Once touted as the miracle in food storage, plastic and cling wrap are now known to be anything but a miracle. Cling wrap is a #3 plastic containing polyvinyl chloride (PVC) or vinyl, a known animal and possible human carcinogen. PVC also is found in some plastic squeeze bottles, cooking oil and peanut butter jars.
Other plastics to watch out for are #6 and #7. Number 6 plastics, such as Styrofoam food trays and egg cartons, generally contain polystyrene and pose several potential health threats. Several studies show that long-term exposure to styrene results in nervous system dysfunction as well as symptoms such as headache, fatigue and depression.
A study conducted by the Environmental Protection Agency in 1982 revealed that 100 percent of human tissue samples taken contained styrene. EPA classified it as a possible human carcinogen.
Many #7 plastics contain bisphenol-A (BPA), a chemical that mimics estrogen. Number 7s to watch out for include plastic baby bottles, five-gallon water bottles, Nalgene and other “sport” water bottles, metal food can liners, clear plastic “sippy” cups and some clear plastic cutlery; #7 plastics labeled bio-degradable are the exception.
A study published by Molecular Cancer Therapeutics in 2002 showed that BPA could stimulate the growth of human prostate cancer cells. A study conducted at Tufts University in 2005 suggested that BPA may increase the risk of breast cancer.
Safer plastic choices are #1, #2, #4 and #5. The Institute for Agriculture and Trade Policy (IATP), however, recommends avoiding the use of microwaves and heating for any plastic, and avoiding #3, #6 and #7 plastics for food altogether. Even “microwave safe” plastic can leach into food.
Avoid re-using #1 and #2 plastics. Never use these for warm or hot liquids. Leaching also is increased by scratches, oily substances and heat, including dishwashers.
When preparing and storing food, use glass, enamel or stainless steel containers. All are non-porous, unlike plastic.
Whether in the refrigerator or pantry, moldy food should be thrown out. Mold can throw healthy gut bacteria off-balance and disturb digestion. Removing spoiled parts from soft cheeses, bread and fruit only eliminate visible portions of mold — the mold goes deeper.

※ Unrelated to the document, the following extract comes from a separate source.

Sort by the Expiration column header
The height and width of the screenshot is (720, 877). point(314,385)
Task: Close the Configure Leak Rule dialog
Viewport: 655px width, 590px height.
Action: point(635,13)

PCC nutrition educators advise throwing out a whole peach, for instance, even if only a part is moldy.
Keep spices, onions, potatoes and a week’s supply of oil in a cool, dark place to prevent spoilage. Keep your oil back stock refrigerated.
Moisture is a breeding ground for mold and mildew. Produce should be washed only before use to avoid increasing refrigerator humidity. Store produce in the crisper to prevent wilting. Wrap it in unbleached paper towels or a clean cloth to absorb extra water.

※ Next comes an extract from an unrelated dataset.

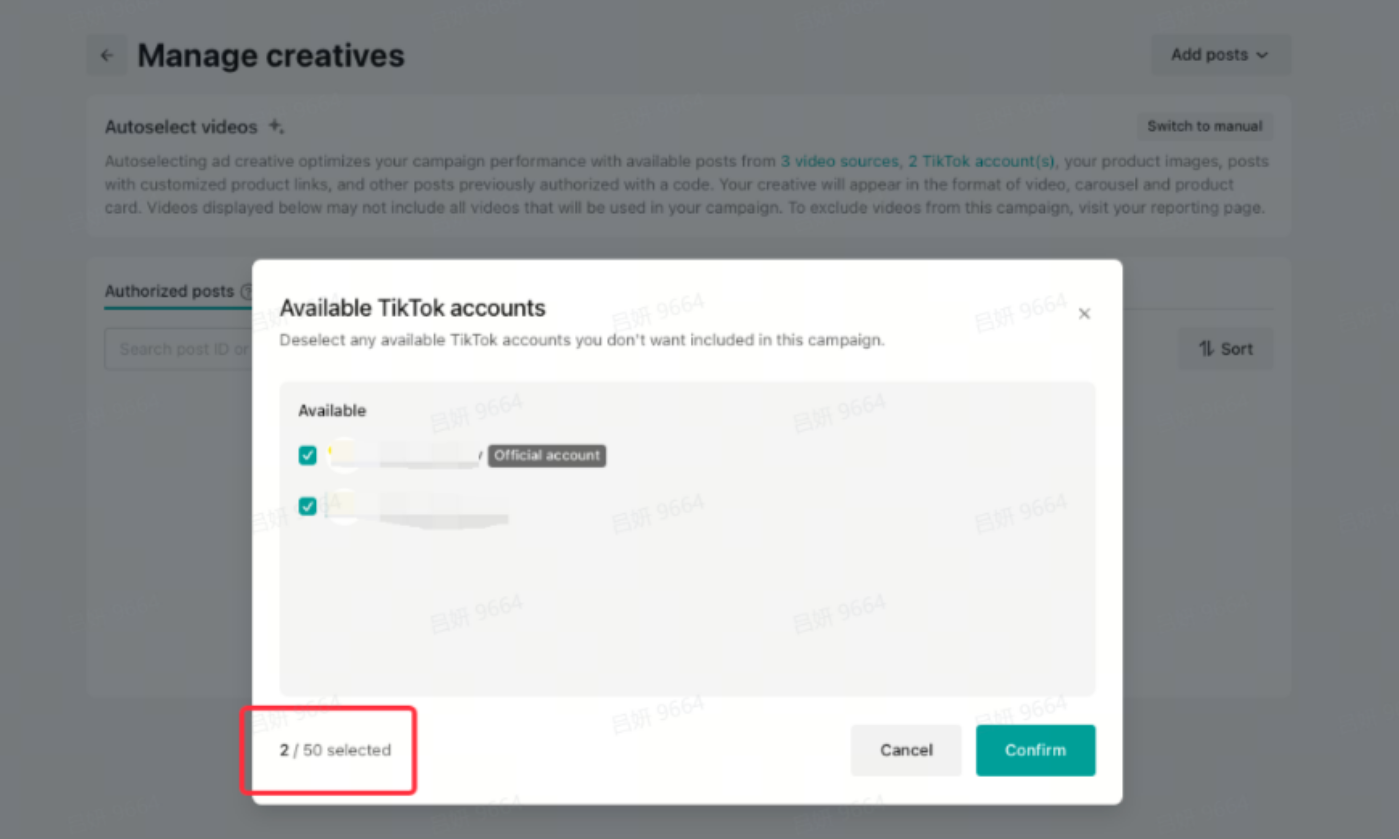
Task: Follow the 2 TikTok account(s) link
Action: click(x=981, y=161)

Don’t pack your refrigerator to the brim. Leave some breathing room. Air needs to circulate. Temperatures should be kept between 33 and 40 degrees.
If you like to keep pre-cut fruit and vegetables or leftovers for easy snacks, store them in a glass, enamel, ceramic or stainless steel container. Use a plate to cover, not plastic wrap.
Eggs keep for 3 to 5 weeks but should be stored in their container on a low shelf, not the door. This keeps them colder, increasing shelf-life.
Attention to “use by” dates is a must. Go through your refrigerator each week and throw out what’s not fresh; old food has reduced nutrient value. Meat and fish should be frozen unless you plan to eat it within two days of purchase.
Thawing is most safely done in the refrigerator in a sealed package in a bowl of cold water. I don’t recommend microwaving anything, even for defrosting.
Freezer storage does increase the longevity of our food — but not forever! Anything that has been stored longer than a year should be thrown out. Most things have a freezer-life of a few months. For a complete list, you can download the brochure at fmi.org/consumer/foodkeeper/Food_Keeper_Brochure.pdf.
Use glass or enamel casseroles, butcher paper, parchment, foil or number 4 freezer bags for freezing. Make sure hot food has cooled before placing it in storage bags.
Follow these tips and you’ll be on your way to healthier food storage and a healthier you!